Within primary studies, well-being outcomes have likely been selected on a like-for-like basis such that parental substance abuse (e.g., tobacco) is expected to have implications for children's health (e.g., respiratory health), and parental alcohol use is expected to have implications for children's subsequent alcohol use, while educational attainment and other aspects of child well-being have been largely ignored. This is notable because the likely mechanisms—that parental substance abuse affects the parent-child relationship–suggests that a broader set of outcomes should be considered and that these gaps in the literature imply that child well-being is not sufficiently investigated to draw firm conclusions about all facets of well-being.

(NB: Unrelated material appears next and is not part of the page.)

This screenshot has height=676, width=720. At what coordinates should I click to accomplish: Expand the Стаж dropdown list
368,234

Moreover, as parental substance abuse measures were variously defined from “any substance abuse” to specific substances, there is potential variability in harm by substance type, other than alcohol and tobacco, which we were unable to capture due to a paucity of studies and poorly operationalized measures. Gender differences were also poorly operationalized, with many studies failing to separately capture father and mother differences between boys and girls. Just a third of the included studies considered mothers and fathers separately, only three studies differentiated between male and female children, and only a quarter considered children under 12 years of age. No study supplemented self-report data with objective outcomes, such as data from school or medical records. Therefore, future research needs to improve efforts to account for the multidimensionality of well-being, substance abuse, and features that could moderate effects, as it is possible that the effect of parental substance abuse is conditional on other factors that have not yet been formally documented. The generalizability of the results may also be limited due to a preponderance of studies emerging from North America. These biases and omissions in the research literature offer important opportunities to improve our understanding of the effects of parental substance abuse on child well-being.

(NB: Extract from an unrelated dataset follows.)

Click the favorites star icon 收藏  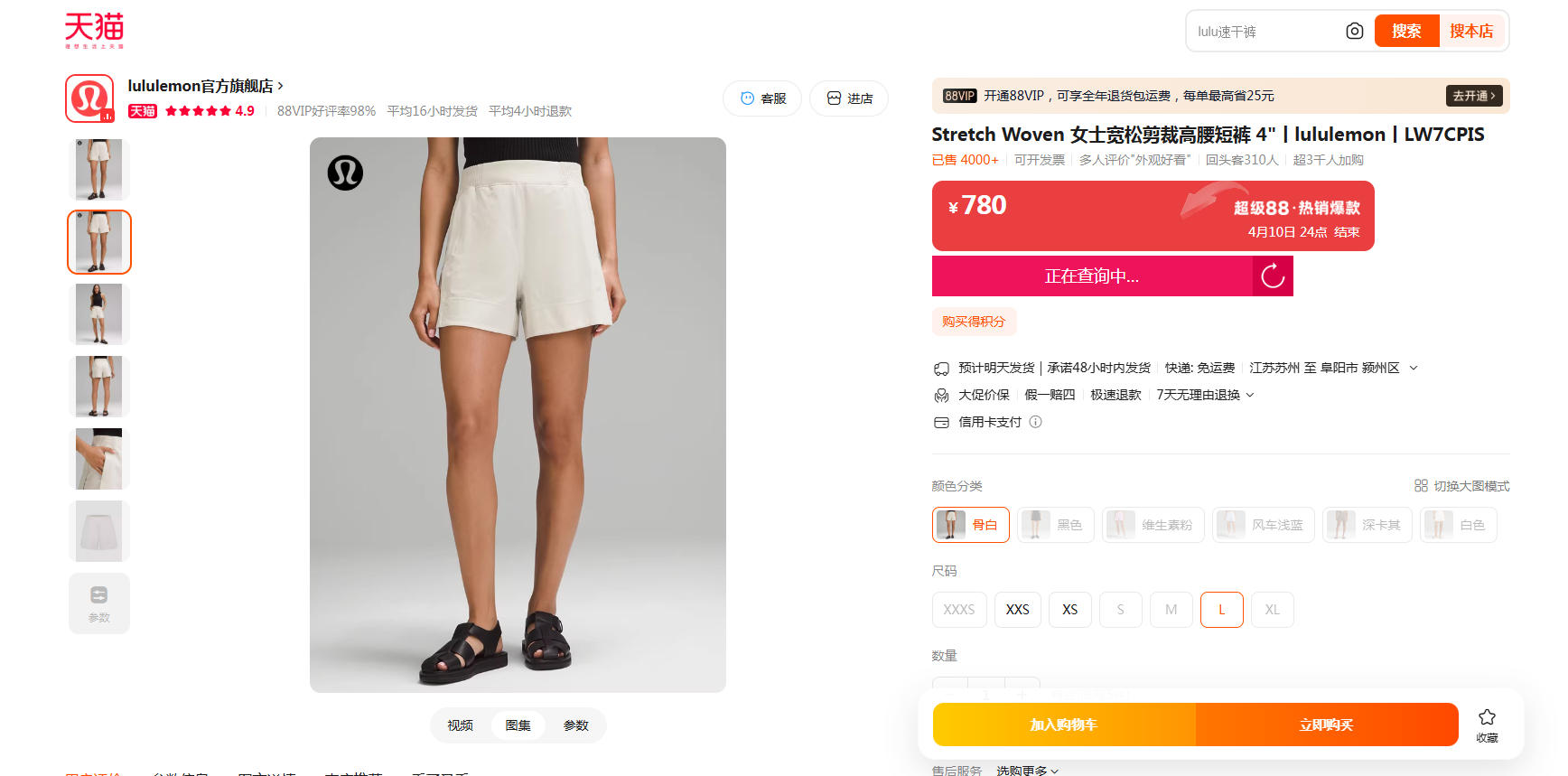coord(1487,725)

This meta-analysis found that children exposed to parents who consume alcohol (both dependent and non-dependent), tobacco, or other psychoactive drugs experience a detrimental long-term effect on their well-being. However, there is a need for longitudinal studies that more accurately capture the effects of parental psychoactive substance abuse on the full scope of childhood well-being outcomes and integrate substance abuse into models that specify the precise conditions under which parental behavior determines child well-being. These results can inform the development of family-oriented initiatives directed at improving child well-being that may also assist parental recovery.